(Work instructions)
**A)** Answer these questions using the text about the attacks on aerospace and military companies:
(i) During which months were the attacks active?
(ii) What malware sample gave the operation its name?
(iii) What was the main goal of the operation?
**B)** Carry on the text about the attacks on aerospace and military companies, starting after its last sentence.
— Start Text segment —
At the end of last year, we discovered targeted attacks against aerospace and military companies in Europe and the Middle East, active from September to December 2019. A collaborative investigation with two of the affected European companies allowed us to gain insight into the operation and uncover previously undocumented malware.

This blogpost will shed light on how the attacks unfolded. The full research can be found in our white paper, Operation In(ter)ception: Targeted attacks against European aerospace and military companies.

The attacks, which we dubbed Operation In(ter)ception based on a related malware sample named Inception.dll, were highly targeted and clearly intent on staying under the radar.

To compromise their targets, the attackers used social engineering via LinkedIn, hiding behind the ruse of attractive, but bogus, job offers. Having established an initial foothold, the attackers deployed their custom, multistage malware, along with modified open-source tools. Besides malware, the adversaries made use of living off the land tactics, abusing legitimate tools and OS functions. Several techniques were used to avoid detection, including code signing, regular malware recompilation and impersonating legitimate software and companies.

Initial compromise

According to our investigation, the primary goal of the operation was espionage. However, in one of the cases we investigated, the attackers attempted to monetize access to a victim’s email account through a business email compromise (BEC) attack as the final stage of the operation.
— End Text segment —
— Start Data excerpts —
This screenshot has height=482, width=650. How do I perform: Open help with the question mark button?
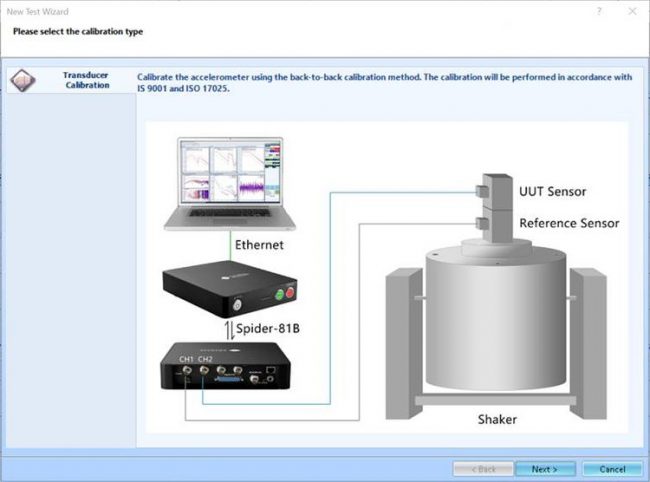pos(599,10)
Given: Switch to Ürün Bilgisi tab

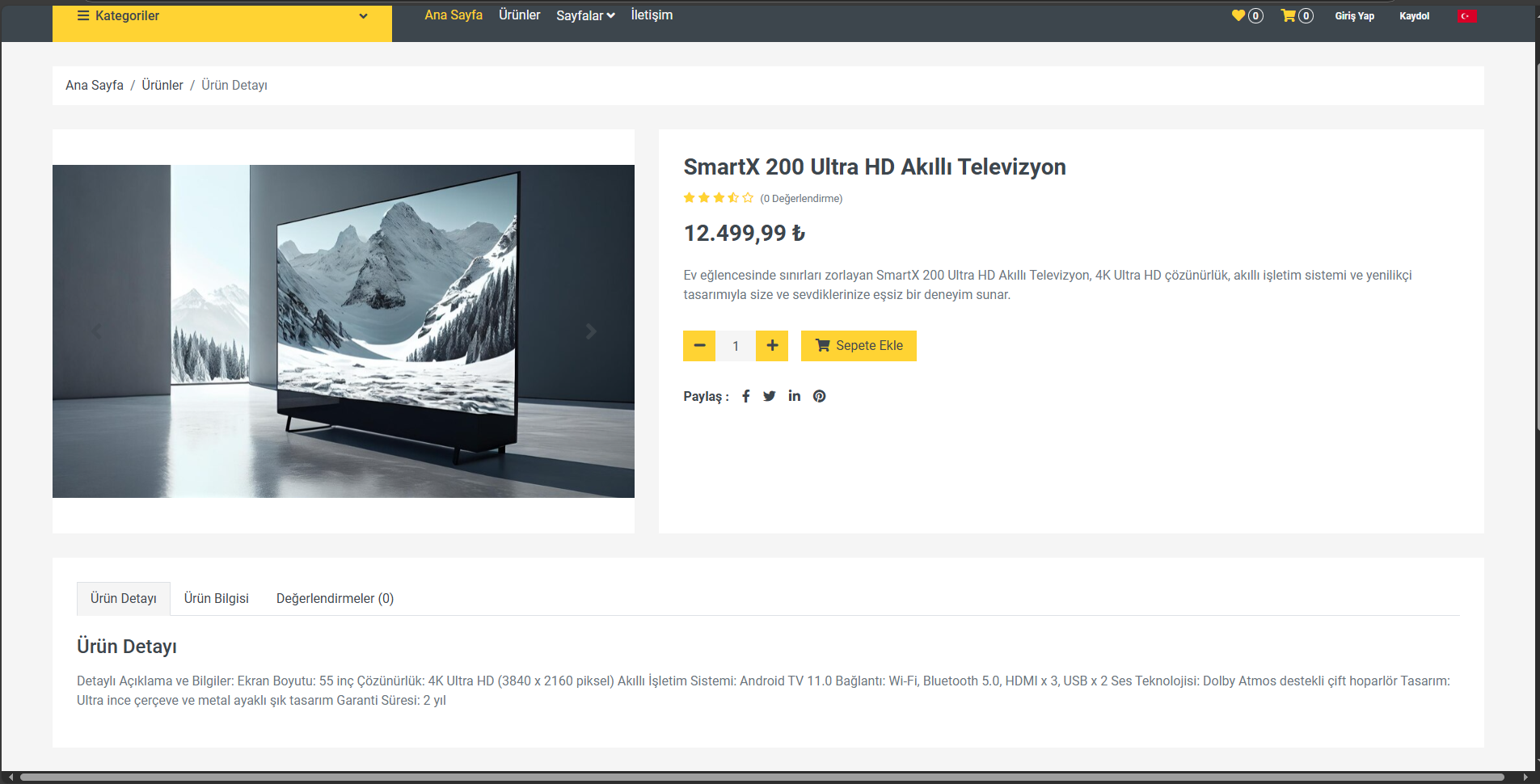Looking at the screenshot, I should click(216, 598).
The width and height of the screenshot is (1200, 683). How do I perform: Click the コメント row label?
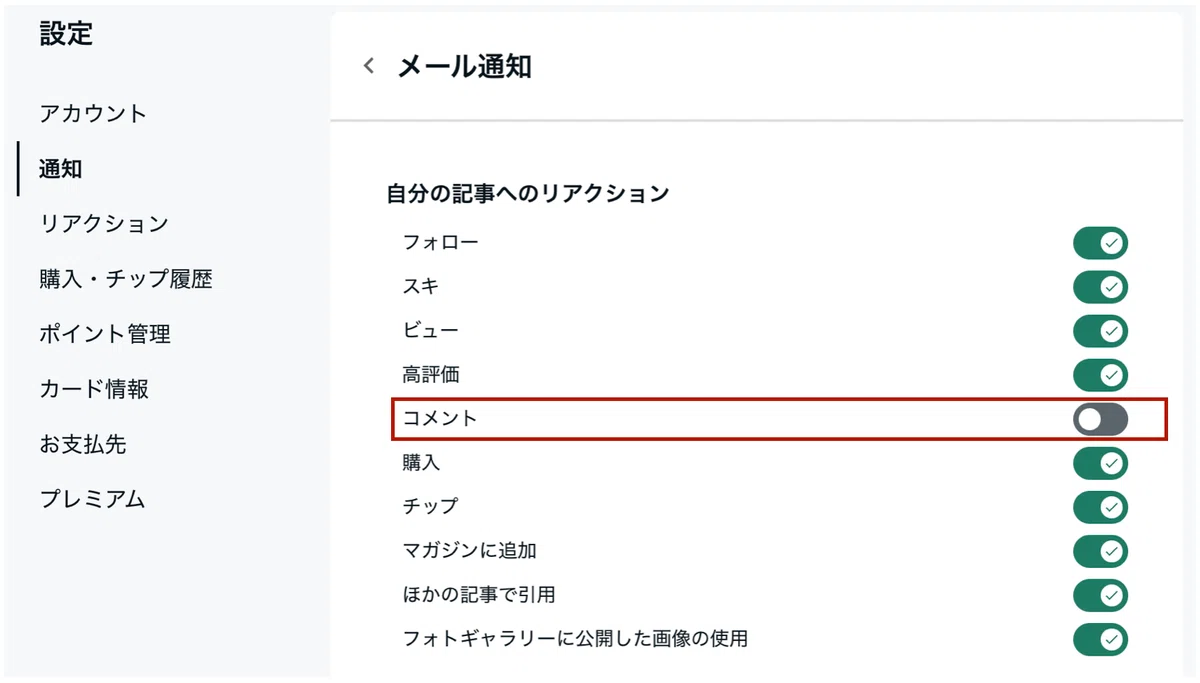coord(440,418)
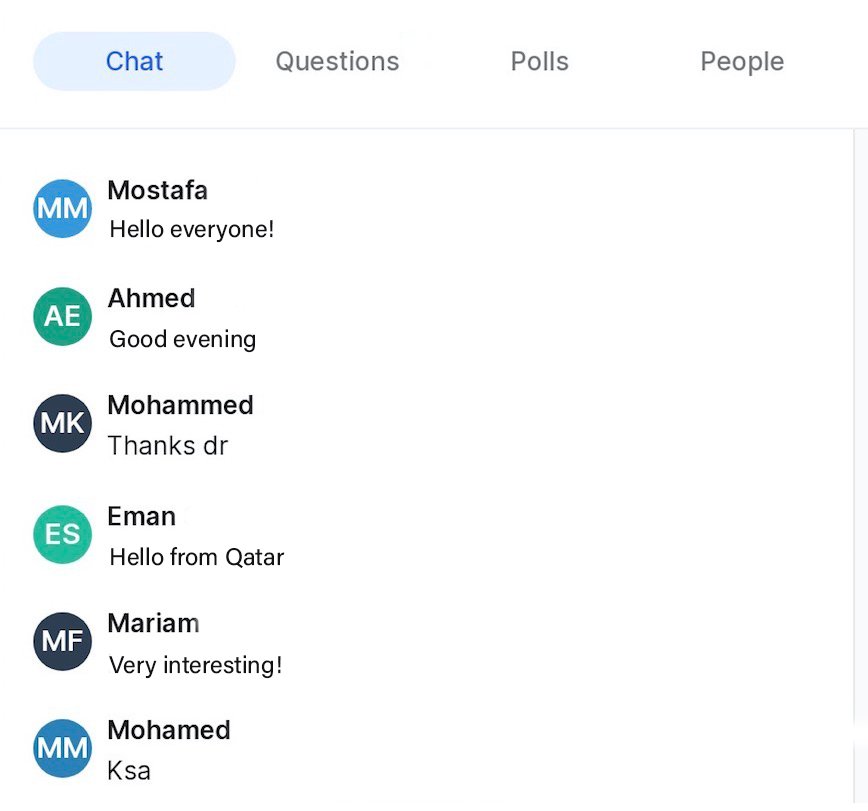Image resolution: width=868 pixels, height=811 pixels.
Task: Click the "Very interesting!" message
Action: click(x=195, y=665)
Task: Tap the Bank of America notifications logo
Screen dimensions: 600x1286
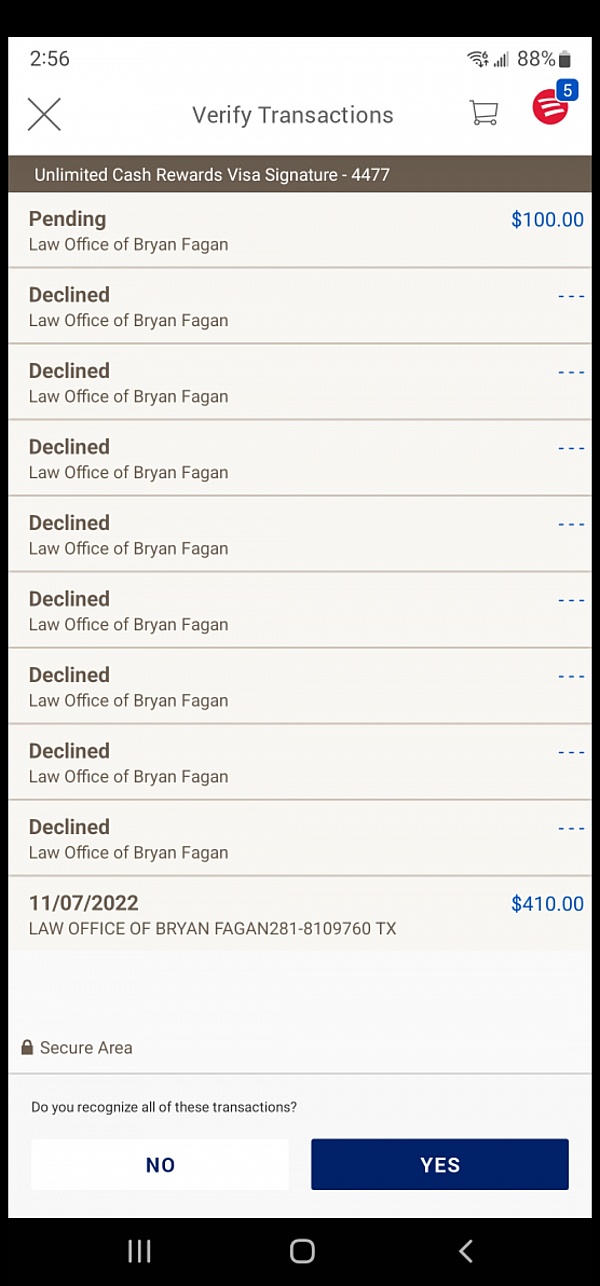Action: tap(550, 107)
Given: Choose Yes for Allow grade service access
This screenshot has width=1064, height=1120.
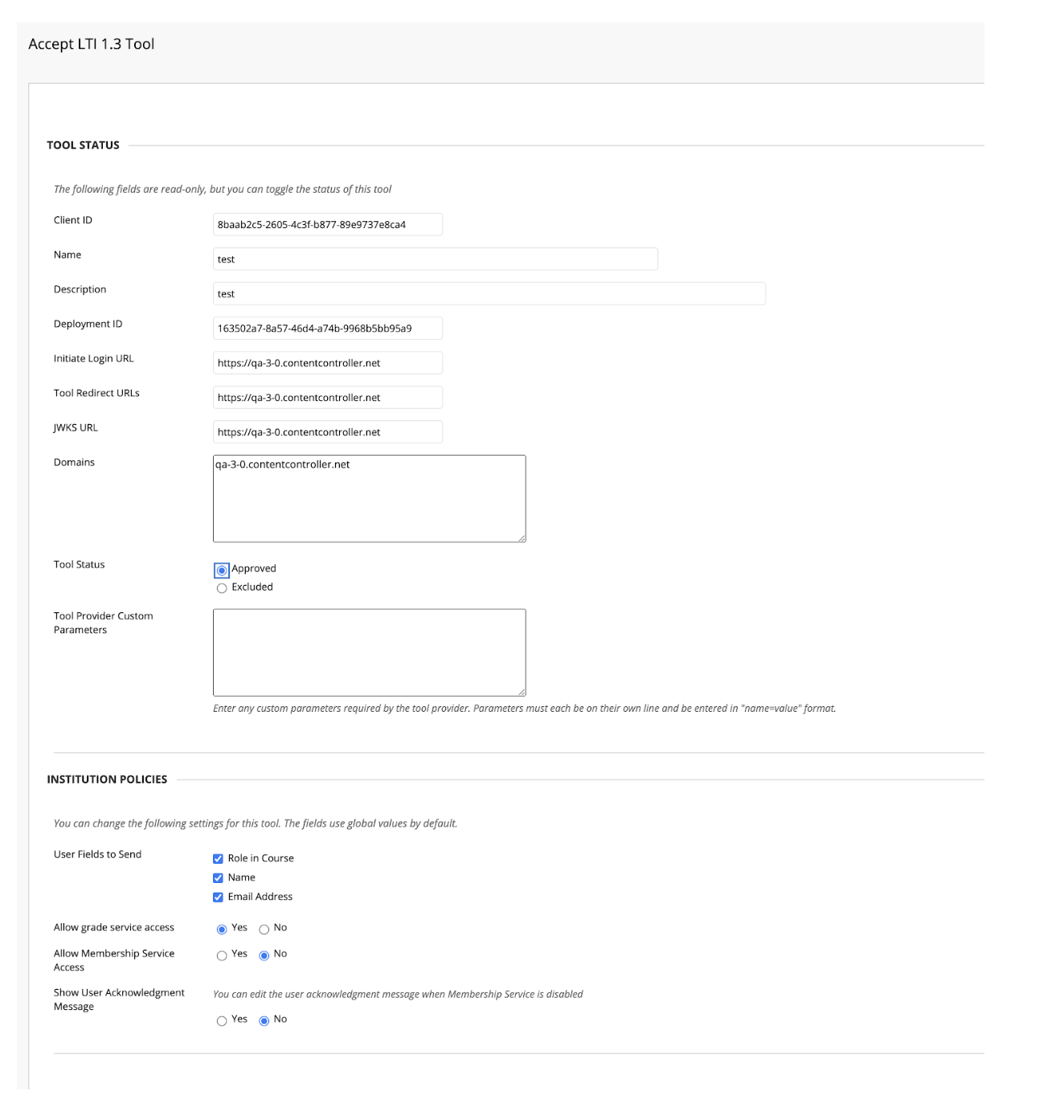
— End Data excerpts —
(The responses)
**A)**
(i) September to December 2019
(ii) Inception.dll
(iii) Espionage

**B)**
While we did not find strong evidence connecting the attacks to a known threat actor, we discovered several hints suggesting a possible link to the Lazarus group, including similarities in targeting, development environment, and anti-analysis techniques used.

As part of the initial compromise phase, the Operation In(ter)ception attackers had created fake LinkedIn accounts posing as HR representatives of well-known companies in the aerospace and defense industries. In our investigation, we’ve seen profiles impersonating Collins Aerospace (formerly Rockwell Collins) and General Dynamics, both major US corporations in the field.

With the profiles set up, the attackers sought out employees of the targeted companies and messaged them with fictitious job offers using LinkedIn’s messaging feature, as seen in Figure 1. (Note: The fake LinkedIn accounts no longer exist.)

Figure-1-1
Figure 1. A fake job offer sent via LinkedIn to employees at one of the targeted companies

Once the attackers had the targets’ attention, they snuck malicious files into the conversation, masqueraded as documents related to the job offer in question. Figure 2 shows an example of such a communication.

Figure-2-1-768x693
Figure 2. Communication between the attackers and an employee at one of the targeted companies

To send the malicious files, the attackers either used LinkedIn directly, or a combination of email and OneDrive. For the latter option, the attackers used fake email accounts corresponding with their fake LinkedIn personas, and included OneDrive links hosting the files.

The shared file was a password-protected RAR archive containing a LNK file. When opened, the LNK file started a Command Prompt that opened a remote PDF file in the target’s default browser.

That PDF, seemingly containing salary information for the reputed job positions, in reality served as a decoy; in the background, the Command Prompt created a new folder and copied the WMI Commandline Utility (WMIC.exe) to this folder, renaming the utility in the process. Finally, it created a scheduled task, set to execute a remote XSL script periodically via the copied WMIC.exe.

This enabled the attackers to get their initial foothold inside the targeted company and gain persistence on the compromised computer. Figure 3 illustrates the steps leading up to compromise.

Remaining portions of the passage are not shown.